Starting Strength, 3rd Edition - Mark Rippetoe [81]
Figure 4-34. The order in which the angles open up off the floor is important for correct technique. (A) Reference angles in the start position. (B) When the hip angle opens first, the bar must travel forward to clear the knees, and usually the shins get scraped when this happens. (C) The correct order – knees first, then hips – allows for a vertical bar path.
When the weight gets heavy, it is a common error to let the bar come forward, away from your shins, before it even leaves the floor. When this happens, your hips will have lifted, also before the load moves. Using our pulling model, we can see that when this occurs, the knee angle has opened, the hip angle has probably stayed constant, and the back angle has become more horizontal, all before the load has moved (Figure 4-35). In this situation, your quadriceps have extended your knees, but have not moved any weight while doing so. In opening the knee angle unloaded – pushing your butt up in the air without moving the bar – the quads have avoided participating in the lift and have placed the entire job on your hip extensors, which now have even more to do since they must move through a greater angle to extend. In addition, since your back is now almost parallel to the floor, your back muscles are in a position of decreased mechanical advantage: they have to stay in isometric contraction longer while rotating through a greater angle, starting in the worst mechanical position they can occupy – parallel to the floor.

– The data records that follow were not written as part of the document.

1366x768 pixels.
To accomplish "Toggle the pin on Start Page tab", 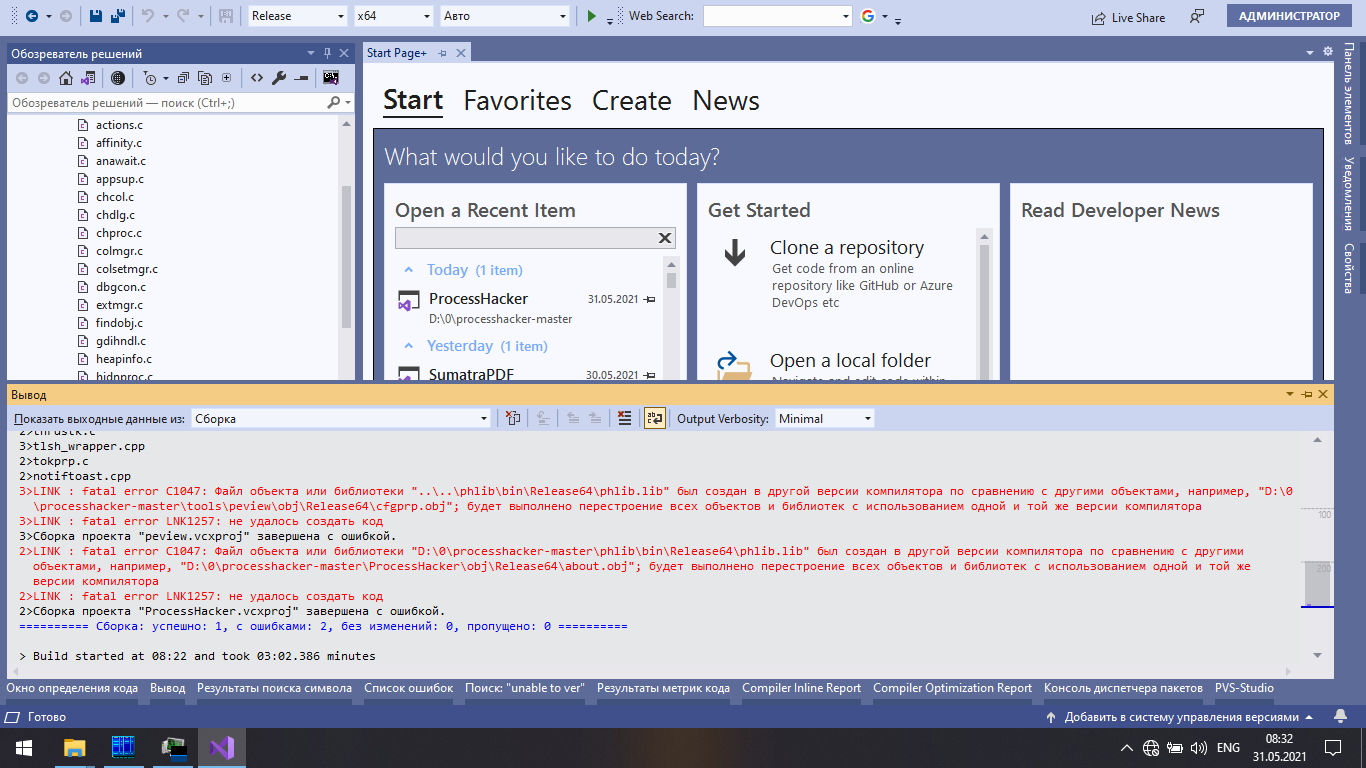I will pos(444,52).
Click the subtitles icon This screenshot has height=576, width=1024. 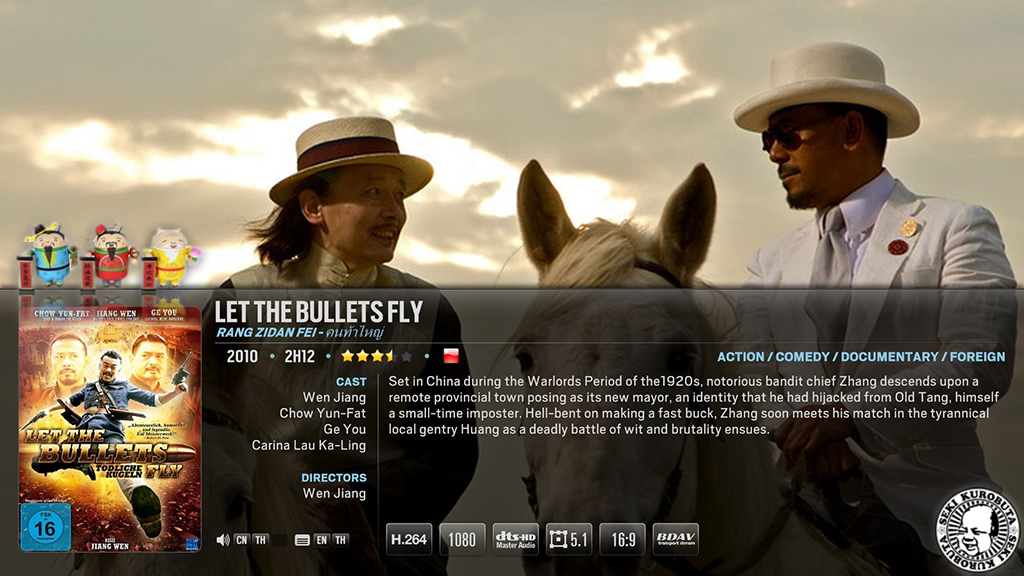pos(302,540)
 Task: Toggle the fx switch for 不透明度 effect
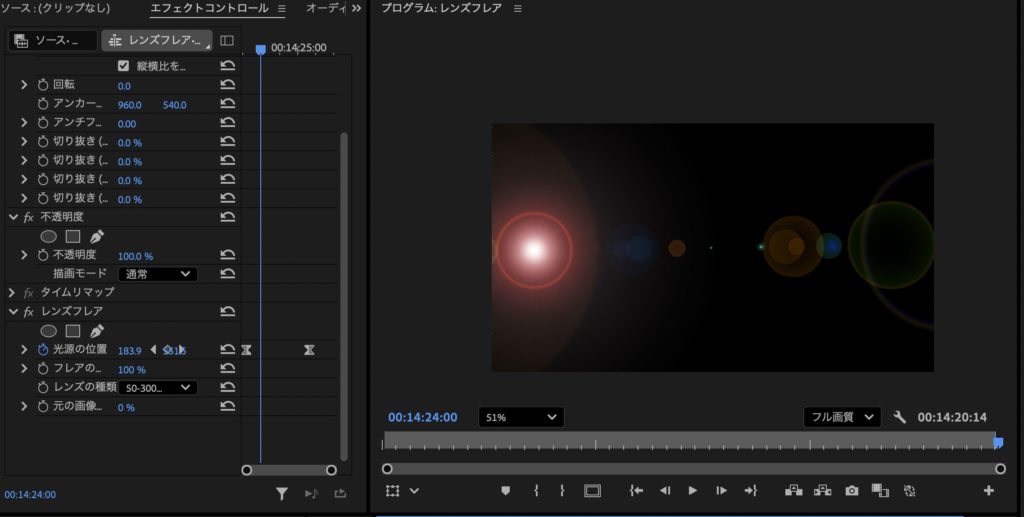(x=29, y=217)
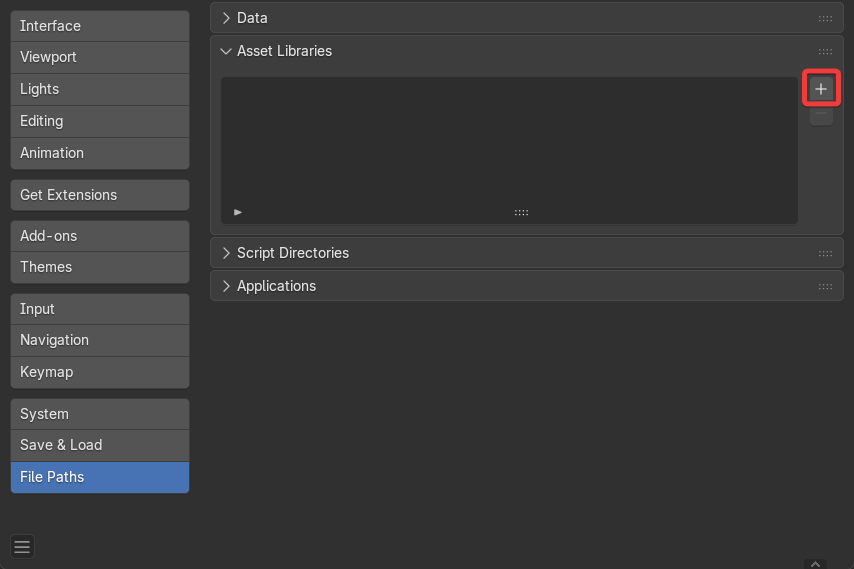This screenshot has height=569, width=854.
Task: Switch to the Interface preferences tab
Action: (99, 26)
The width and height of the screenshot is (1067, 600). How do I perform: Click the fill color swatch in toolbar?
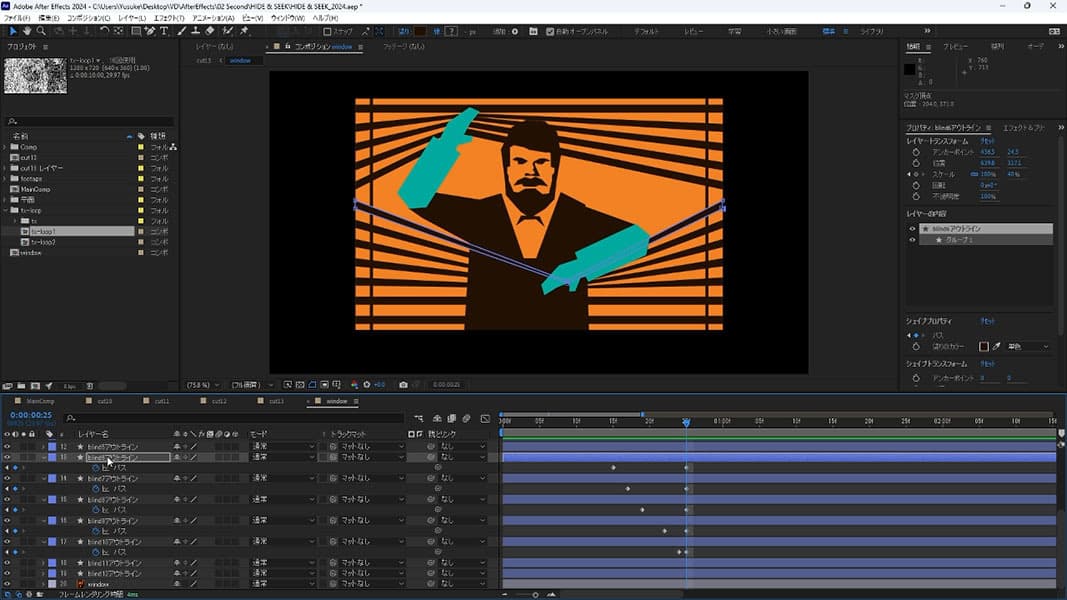coord(420,31)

Figure 4-35. (A) Start position. (B) When the knee angle opens before the bar leaves the floor, the quadriceps have not been used to move the load. When the hamstrings fail to control the knee angle (their distal function) the back angle goes horizontal. (C) This leaves the bar away from the shins, and the work of lifting the weight becomes predominantly hip extension. Technique errors that involve one group of muscles failing to make their contribution to an exercise are a common phenomenon in barbell training.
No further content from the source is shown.